Transport schemes across Oxfordshire are in disarray after changes in Government funding left the county council with a £13m shortfall.

Plans to improve bus services and refurbish Oxford's historic High Street will be hit, along with road safety programmes.

Councillors have been told that spending is having to be severely curtailed because of changes in Treasury rules covering spending on transport schemes. Funding for improving the county's roads is down a quarter to £18m, while the maintenance budget is down £7m.

Plans to improve the High between Turl Street and Longwall Road, with expensive paving stones, new bays and pavement widening, will now have to be dropped.

Graham Jones, secretary of Oxford High Street Business Association, said: "This will come as a great disappointment."

Work to make eastern London Road pedestrian friendly will be put back.

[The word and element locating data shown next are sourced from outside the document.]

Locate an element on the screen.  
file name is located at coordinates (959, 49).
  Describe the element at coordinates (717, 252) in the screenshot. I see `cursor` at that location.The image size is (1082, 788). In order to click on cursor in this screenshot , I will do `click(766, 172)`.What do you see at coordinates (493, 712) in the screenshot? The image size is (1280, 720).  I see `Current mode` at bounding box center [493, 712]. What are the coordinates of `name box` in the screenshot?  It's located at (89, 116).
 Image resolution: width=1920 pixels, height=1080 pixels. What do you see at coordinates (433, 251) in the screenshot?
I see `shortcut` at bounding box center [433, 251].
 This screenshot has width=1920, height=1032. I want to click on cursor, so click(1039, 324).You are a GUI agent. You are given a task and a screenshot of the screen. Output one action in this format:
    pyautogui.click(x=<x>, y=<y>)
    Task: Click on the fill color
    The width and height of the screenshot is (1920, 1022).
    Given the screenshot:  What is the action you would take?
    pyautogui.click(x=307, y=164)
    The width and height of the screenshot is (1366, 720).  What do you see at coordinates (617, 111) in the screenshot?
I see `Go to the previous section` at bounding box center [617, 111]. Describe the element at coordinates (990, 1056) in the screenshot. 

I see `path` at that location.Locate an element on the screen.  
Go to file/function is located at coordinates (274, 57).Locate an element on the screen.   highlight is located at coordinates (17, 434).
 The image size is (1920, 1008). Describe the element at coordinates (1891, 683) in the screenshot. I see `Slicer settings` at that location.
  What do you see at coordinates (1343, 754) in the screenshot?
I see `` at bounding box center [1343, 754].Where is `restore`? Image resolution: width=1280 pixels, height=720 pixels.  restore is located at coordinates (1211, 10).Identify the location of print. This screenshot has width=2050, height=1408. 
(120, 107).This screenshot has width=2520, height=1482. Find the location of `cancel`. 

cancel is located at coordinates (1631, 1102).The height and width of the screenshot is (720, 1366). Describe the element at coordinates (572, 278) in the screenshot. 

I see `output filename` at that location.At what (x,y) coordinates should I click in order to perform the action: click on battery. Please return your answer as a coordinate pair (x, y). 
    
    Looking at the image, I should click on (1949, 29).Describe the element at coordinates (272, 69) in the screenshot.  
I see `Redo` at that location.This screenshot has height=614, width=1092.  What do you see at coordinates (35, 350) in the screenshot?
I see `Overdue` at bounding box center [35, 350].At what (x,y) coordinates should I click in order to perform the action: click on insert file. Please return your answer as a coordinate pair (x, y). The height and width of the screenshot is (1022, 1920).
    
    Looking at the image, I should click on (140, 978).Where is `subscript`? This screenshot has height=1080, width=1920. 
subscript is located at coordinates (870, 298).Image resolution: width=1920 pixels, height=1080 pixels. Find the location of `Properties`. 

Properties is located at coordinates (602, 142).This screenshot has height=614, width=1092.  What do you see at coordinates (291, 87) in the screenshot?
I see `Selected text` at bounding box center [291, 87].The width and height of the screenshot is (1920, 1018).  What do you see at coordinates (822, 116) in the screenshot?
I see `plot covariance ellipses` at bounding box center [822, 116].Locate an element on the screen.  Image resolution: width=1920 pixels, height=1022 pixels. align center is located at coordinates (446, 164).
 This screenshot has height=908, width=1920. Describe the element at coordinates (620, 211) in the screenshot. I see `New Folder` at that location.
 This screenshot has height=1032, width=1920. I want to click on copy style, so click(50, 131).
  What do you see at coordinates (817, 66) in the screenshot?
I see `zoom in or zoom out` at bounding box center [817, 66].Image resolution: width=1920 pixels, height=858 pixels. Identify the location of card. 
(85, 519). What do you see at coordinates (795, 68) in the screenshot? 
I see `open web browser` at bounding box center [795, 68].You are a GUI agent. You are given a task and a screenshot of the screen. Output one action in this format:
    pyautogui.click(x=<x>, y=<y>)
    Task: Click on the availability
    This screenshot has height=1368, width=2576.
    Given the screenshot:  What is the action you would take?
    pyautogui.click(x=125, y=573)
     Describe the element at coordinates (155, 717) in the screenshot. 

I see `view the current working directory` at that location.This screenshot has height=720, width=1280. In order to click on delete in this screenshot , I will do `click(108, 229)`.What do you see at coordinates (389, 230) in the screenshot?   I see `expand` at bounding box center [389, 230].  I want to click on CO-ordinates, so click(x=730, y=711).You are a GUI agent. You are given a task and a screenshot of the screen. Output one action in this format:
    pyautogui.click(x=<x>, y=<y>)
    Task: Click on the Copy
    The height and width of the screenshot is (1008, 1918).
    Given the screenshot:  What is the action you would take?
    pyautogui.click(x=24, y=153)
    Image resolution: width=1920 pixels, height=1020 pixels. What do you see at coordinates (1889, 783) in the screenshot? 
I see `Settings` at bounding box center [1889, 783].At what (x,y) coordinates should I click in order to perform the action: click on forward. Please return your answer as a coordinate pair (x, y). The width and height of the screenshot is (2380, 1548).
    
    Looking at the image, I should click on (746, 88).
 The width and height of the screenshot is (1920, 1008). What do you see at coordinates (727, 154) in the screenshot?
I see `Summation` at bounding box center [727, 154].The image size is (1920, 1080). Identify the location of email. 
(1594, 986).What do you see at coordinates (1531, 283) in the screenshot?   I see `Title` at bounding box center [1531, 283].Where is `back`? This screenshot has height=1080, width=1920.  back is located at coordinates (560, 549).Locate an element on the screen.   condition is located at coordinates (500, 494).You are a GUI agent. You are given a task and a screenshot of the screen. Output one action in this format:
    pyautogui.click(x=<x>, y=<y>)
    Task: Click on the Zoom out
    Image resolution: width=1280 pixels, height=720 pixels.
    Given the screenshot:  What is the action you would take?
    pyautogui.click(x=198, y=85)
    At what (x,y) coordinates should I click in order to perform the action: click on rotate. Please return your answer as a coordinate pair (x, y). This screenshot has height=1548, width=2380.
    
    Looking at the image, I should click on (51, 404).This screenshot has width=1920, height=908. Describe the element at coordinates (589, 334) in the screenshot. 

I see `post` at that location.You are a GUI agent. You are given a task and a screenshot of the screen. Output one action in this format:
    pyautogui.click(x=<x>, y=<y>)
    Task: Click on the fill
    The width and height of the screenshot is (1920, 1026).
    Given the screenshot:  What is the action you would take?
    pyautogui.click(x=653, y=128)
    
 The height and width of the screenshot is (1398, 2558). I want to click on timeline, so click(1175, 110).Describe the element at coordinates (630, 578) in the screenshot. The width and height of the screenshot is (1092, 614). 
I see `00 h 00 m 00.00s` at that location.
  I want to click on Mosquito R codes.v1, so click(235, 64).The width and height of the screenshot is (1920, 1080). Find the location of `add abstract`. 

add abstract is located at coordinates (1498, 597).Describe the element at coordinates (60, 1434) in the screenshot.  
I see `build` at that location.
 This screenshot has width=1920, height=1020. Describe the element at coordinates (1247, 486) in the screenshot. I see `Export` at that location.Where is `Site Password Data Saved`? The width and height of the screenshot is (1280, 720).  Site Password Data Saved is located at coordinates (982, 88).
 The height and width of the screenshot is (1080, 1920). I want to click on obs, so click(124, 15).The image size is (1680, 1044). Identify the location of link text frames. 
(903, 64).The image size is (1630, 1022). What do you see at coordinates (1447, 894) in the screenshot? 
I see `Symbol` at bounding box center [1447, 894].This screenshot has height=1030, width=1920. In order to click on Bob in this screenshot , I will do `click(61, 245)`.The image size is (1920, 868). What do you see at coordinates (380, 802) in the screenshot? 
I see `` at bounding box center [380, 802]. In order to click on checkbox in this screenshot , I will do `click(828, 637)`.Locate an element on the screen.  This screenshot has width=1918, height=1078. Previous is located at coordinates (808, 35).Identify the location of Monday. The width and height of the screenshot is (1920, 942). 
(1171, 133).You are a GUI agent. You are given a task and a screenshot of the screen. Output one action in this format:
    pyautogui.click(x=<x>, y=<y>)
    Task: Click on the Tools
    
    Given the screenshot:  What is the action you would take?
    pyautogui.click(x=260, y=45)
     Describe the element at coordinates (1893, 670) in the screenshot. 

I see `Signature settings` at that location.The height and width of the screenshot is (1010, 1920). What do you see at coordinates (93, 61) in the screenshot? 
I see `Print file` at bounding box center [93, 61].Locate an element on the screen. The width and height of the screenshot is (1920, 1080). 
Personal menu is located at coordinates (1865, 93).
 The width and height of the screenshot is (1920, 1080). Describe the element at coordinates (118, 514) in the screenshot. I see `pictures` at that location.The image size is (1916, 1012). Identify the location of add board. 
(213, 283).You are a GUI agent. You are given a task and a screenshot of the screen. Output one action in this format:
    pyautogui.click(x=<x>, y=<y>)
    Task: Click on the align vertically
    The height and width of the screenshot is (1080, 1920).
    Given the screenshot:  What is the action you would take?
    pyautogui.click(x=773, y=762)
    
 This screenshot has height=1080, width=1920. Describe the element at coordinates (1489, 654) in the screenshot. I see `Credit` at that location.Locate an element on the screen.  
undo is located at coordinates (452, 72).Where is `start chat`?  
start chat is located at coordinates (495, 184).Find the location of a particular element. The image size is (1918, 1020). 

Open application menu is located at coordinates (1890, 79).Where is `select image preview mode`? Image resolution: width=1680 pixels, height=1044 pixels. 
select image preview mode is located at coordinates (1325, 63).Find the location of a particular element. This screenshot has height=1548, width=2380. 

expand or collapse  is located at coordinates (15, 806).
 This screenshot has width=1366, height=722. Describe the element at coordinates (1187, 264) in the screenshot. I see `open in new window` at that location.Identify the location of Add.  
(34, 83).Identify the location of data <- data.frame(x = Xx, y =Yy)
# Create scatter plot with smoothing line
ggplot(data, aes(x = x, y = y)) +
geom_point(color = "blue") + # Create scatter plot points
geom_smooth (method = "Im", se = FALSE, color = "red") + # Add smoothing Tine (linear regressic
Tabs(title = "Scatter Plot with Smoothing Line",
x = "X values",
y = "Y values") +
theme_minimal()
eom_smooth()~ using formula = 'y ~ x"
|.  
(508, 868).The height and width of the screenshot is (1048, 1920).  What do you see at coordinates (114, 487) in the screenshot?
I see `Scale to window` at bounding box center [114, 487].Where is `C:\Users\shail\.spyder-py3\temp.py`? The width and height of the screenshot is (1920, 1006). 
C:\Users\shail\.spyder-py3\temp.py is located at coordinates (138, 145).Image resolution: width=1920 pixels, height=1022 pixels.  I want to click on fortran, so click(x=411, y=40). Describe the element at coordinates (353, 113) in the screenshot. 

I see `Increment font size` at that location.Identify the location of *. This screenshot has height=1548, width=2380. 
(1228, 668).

County Hall confirmed that major schemes outside Oxford would also be indefinitely postponed, including the dualling of Marcham Road.

County cabinet member for transport, Ian Hudspeth, said: "The Government raised expectations and allowed us to plan for things that we will now struggle to deliver."

The extension of real-time information bus stops will now take place "less quickly than it had been hoped".

A spokesman for the Department for Communities and Local Government said: "Every local authority in the country is receiving an increase in core grant. We do not recognise the claims Oxfordshire County Council is making in terms of reduction in funding."